Plum is a cat who lives with her owner, high schooler Taku Nakarai, at his mother’s traditional dance school. Plum is a sweet, smarter than average cat and is comfortable at home with the Nakarais—until a stray kitten shows up to disrupt her peaceful life …
Plum Crazy! was made for cat lovers by one of their own. The main story of Plum, the Nakarais, and new kitten Snowball is a cute slice of life, punctuated by funny in-universe shorts, and stories about author Natsumi Hoshino’s own cats, who inspired the characters of Plum and Snowball. (Whether or not Hoshino sees herself in Taku’s well-intentioned, gentle, and scatty mother is not confirmed in this volume.) It’s an enjoyable mixture of narrative styles, with an equally balanced mixture of art styles.

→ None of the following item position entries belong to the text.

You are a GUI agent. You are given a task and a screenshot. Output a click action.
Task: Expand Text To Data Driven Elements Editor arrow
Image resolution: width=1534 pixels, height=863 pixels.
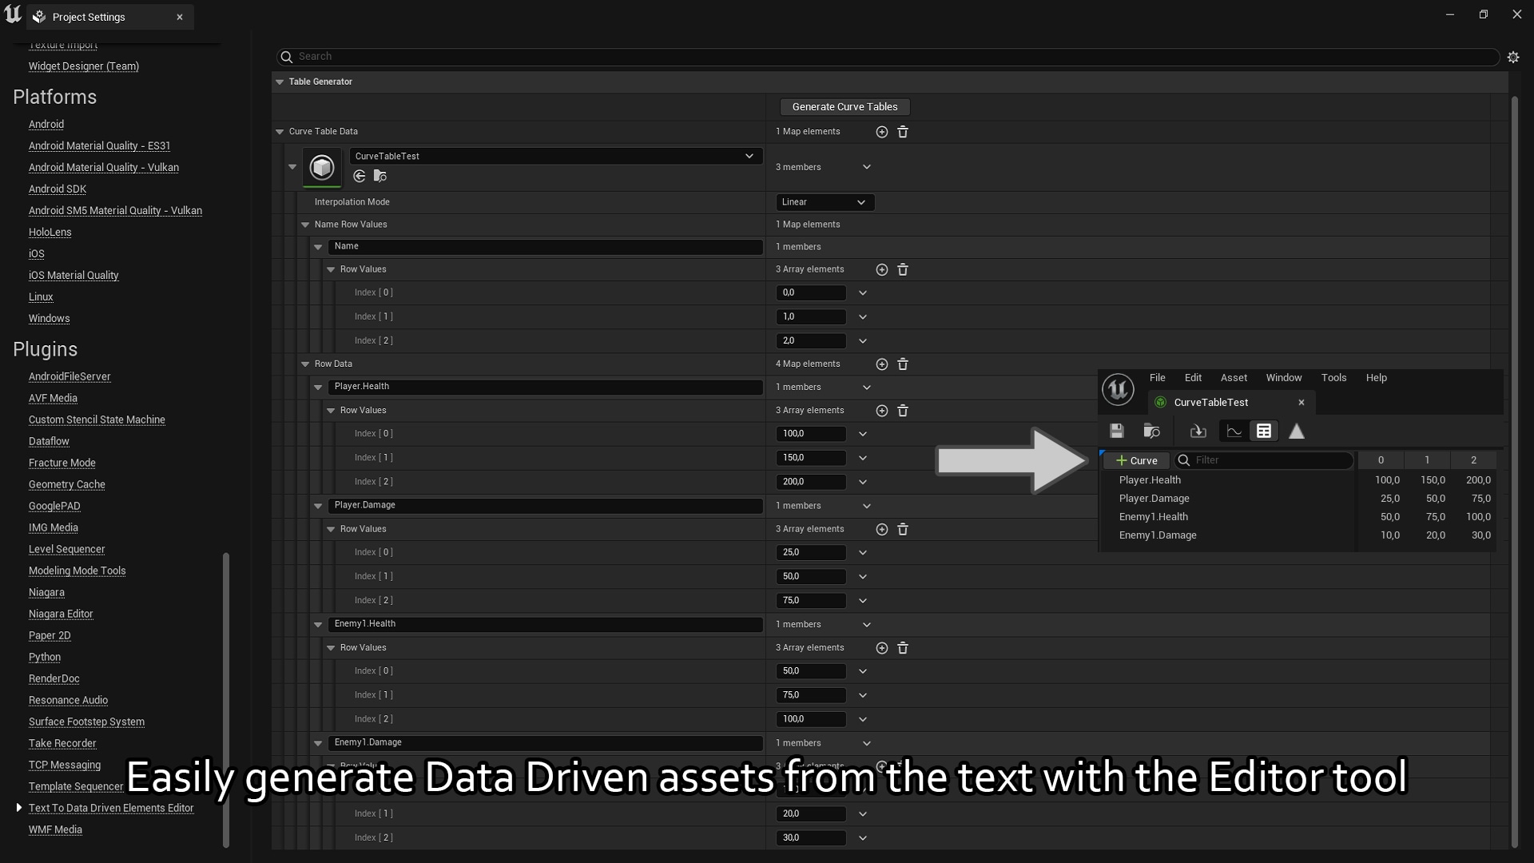pyautogui.click(x=19, y=808)

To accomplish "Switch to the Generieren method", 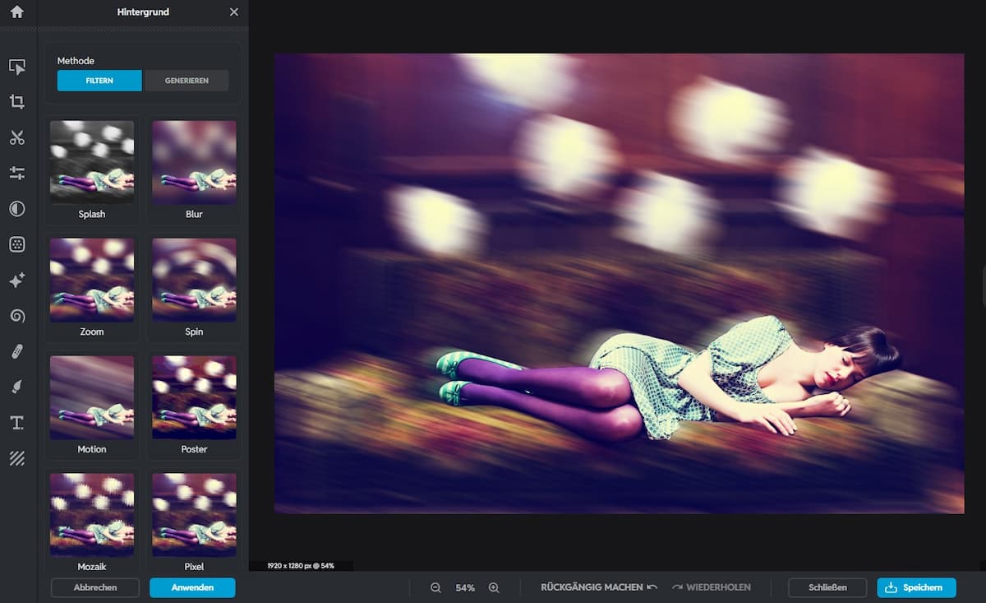I will (x=187, y=80).
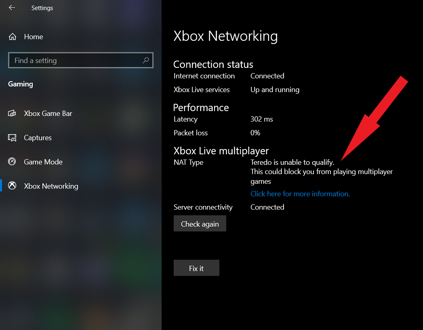Click the back arrow in Settings

[12, 8]
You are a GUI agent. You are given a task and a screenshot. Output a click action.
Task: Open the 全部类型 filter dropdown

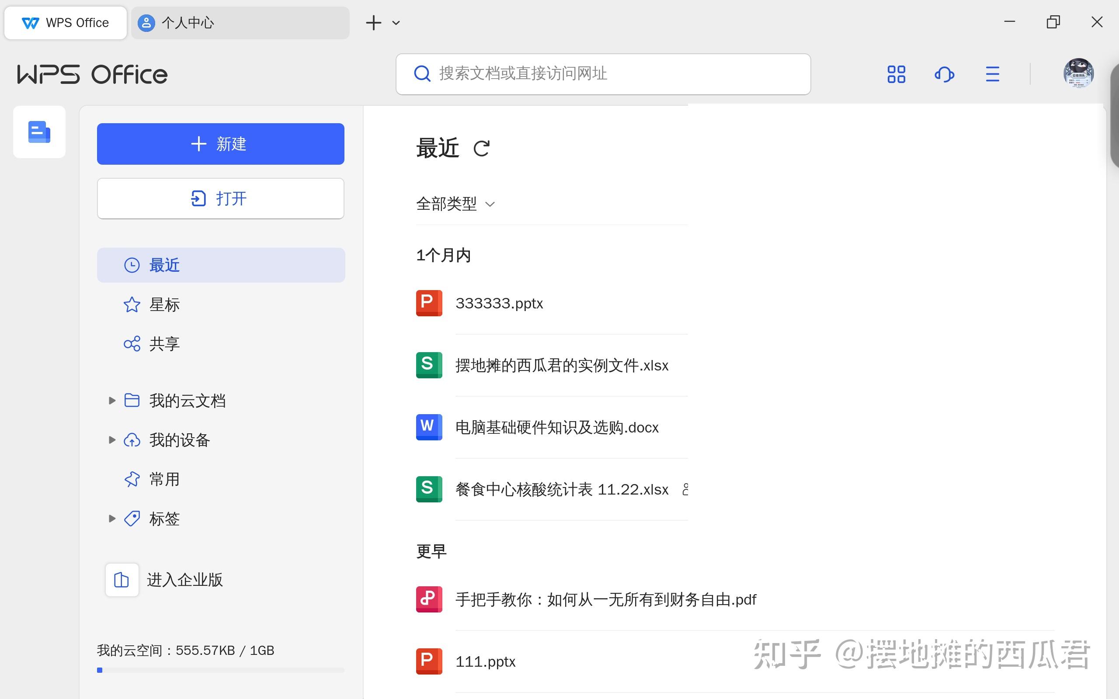click(x=455, y=204)
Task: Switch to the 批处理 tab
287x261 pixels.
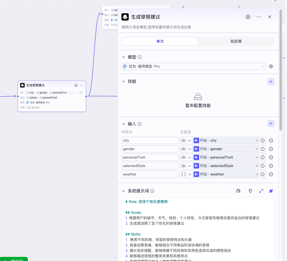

The natural point of comparison is the popular Chi’s Sweet Home. However, unlike the cartoony Chi, Plum Crazy! has a more common art style. The human characters have typical shojo designs, and the cat characters have a slightly more realistic look from which Hoshino regularly anthropomorphizes the cats for visual comedy. The cats don’t speak though; where Chi has dialogue readers can see, the beleaguered Plum tends to speak only with “Mya!” while other cats use “Mi!” or “Nyan!”
With the opportunity for dialogue largely limited to the human characters, the humor comes mostly from their expressions, actions, and interactions, mining both the naturally amusing quirks of real cats and the visual language of manga. Just as in real life, each cat has a distinct personality, and while Plum is more intelligent than your standard cat, her behaviors—and those of the other cats in the story—will be recognizable to any cat owner. One moment the “cat punch” is used to show a familiar real-world dynamic between two strange cats; the next it is used to tell a character beat about friendship and rivalry, classic manga tears flowing down the punched cat’s face.
The one issue with this volume is the inconsistent translation of Plum’s name, which appears occasionally as the original Japanese “Koume.” However, this may or may not be changed in the final print version (this review is based on a pre-release PDF), and in any case, it’s a minor note in an otherwise sweet, engaging slice of life story. Cat owners, or at least cat lovers, will get the most out of it, with many relatable moments and some pieces of dialogue that are downright instructional. Mainly though, it’s just adorable.